Olivia Pascal was working as a medical assistant in 1976 when she was discovered by director Hubert Frank for the erotic film Vanessa. She then played in several erotic films and sex comedies such as The Fruit is Ripe (1977), Interno di un convento (1977) and Die Insel der tausend Freuden (aka Triangle of Venus) (1978) as well as horror films and thrillers before becoming a television actress. She appeared as a presenter on the television series Bananas from 1981 to 1984. She went on to regular roles on multiple German television series: Somehow and Anyways in 1986, The Black Forest Clinic from 1986 to 1989, Friends for Life from 1994 to 1997, and the telenovela Verliebt in Berlin from 2005 to 2007. She had a long-running role as Detective Inspector Lizzy Berger in SOKO 5113 from 1988 to 1997.

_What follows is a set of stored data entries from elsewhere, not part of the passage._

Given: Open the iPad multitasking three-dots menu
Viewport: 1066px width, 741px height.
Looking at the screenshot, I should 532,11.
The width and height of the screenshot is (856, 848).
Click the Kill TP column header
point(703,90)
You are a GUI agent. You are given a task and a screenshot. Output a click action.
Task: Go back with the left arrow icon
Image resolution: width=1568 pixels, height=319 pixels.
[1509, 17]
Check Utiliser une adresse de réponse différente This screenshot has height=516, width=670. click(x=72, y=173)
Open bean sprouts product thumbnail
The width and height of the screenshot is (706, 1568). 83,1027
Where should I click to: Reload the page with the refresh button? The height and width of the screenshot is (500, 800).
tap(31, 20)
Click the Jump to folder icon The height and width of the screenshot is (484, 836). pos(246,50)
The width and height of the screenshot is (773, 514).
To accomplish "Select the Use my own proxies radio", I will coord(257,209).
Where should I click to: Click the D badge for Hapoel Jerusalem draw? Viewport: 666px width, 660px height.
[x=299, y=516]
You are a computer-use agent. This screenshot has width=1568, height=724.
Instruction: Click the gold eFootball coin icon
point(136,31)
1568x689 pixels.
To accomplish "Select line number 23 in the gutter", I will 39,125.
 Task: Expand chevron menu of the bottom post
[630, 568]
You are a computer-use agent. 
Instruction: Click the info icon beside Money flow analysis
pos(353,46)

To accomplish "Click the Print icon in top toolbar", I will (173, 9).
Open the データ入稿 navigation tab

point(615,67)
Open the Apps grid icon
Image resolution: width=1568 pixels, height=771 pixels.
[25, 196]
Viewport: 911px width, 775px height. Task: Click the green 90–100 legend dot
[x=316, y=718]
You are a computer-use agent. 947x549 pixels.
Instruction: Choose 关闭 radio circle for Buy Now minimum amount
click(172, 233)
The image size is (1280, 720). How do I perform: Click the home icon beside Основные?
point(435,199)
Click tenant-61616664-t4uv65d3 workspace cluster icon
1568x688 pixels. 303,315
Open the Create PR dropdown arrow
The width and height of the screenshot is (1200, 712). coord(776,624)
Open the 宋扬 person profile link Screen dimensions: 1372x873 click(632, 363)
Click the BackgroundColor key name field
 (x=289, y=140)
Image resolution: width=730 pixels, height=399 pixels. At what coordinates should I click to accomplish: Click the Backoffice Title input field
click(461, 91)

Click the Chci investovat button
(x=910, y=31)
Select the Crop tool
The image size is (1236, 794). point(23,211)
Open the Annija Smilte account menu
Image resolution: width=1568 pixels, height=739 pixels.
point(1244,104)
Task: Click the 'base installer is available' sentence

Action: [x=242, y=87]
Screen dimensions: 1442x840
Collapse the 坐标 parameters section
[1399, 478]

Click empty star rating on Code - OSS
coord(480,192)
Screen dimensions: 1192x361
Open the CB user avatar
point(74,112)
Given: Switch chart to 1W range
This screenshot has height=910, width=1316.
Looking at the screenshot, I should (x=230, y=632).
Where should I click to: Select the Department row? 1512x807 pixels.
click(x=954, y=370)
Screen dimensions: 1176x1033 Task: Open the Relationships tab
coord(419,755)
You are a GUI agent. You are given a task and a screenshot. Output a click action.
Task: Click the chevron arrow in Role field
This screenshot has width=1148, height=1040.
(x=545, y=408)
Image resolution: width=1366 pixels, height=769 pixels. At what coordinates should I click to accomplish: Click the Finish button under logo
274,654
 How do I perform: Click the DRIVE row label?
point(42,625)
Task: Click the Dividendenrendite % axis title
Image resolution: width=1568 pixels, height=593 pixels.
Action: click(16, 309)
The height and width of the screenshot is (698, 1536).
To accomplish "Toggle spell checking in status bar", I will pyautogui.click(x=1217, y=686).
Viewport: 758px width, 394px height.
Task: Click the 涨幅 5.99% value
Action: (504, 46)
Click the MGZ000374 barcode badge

Pascal also has appeared on stage in the plays Der muss es sein (Beau Jest) from 1996 to 2001 and Auf und davon (Birds on the Wing) from 1999 to 2002.

==Selected filmography==
- Vanessa (1977), as Vanessa Anden
- The Fruit is Ripe (1977), as Amanda
- Casanova & Co. (1977), as Angela
- Arrête ton char... bidasse! (1977), as Maria
- Interno di un convento (1977)
- Popcorn and Ice Cream (1978), as Vivi Berger
- Cola, Candy, Chocolate (1979), as Gaby
- Burning Rubber (1981), as Maxe
- Bloody Moon (1981), as Angela
- C.O.D. (1981), as Holly
- Sunshine Reggae in Ibiza (1983), as Christa
- Coconuts (1985), as Vera
- Somehow and Anyways (TV series, 11 episodes, 1986), as Christl Burger
- The Black Forest Clinic (TV series, 29 episodes, 1986–89), as Carola
- SOKO 5113 (TV series, 83 episodes, 1988–97), as Lizzy Berger
- Friends for Life (TV series, 30 episodes, 1994–97), as Dr. Beate Chevalier
- Curse This House (2004, TV film)
- Verliebt in Berlin (TV series, 39 episodes, 2005–07), as Laura Seidel

==Personal life==

Pascal was previously in a 13-year relationship with actor and director Pascal Breuer. In 2009 she married Peter Kanitz. The couple lives in Munich.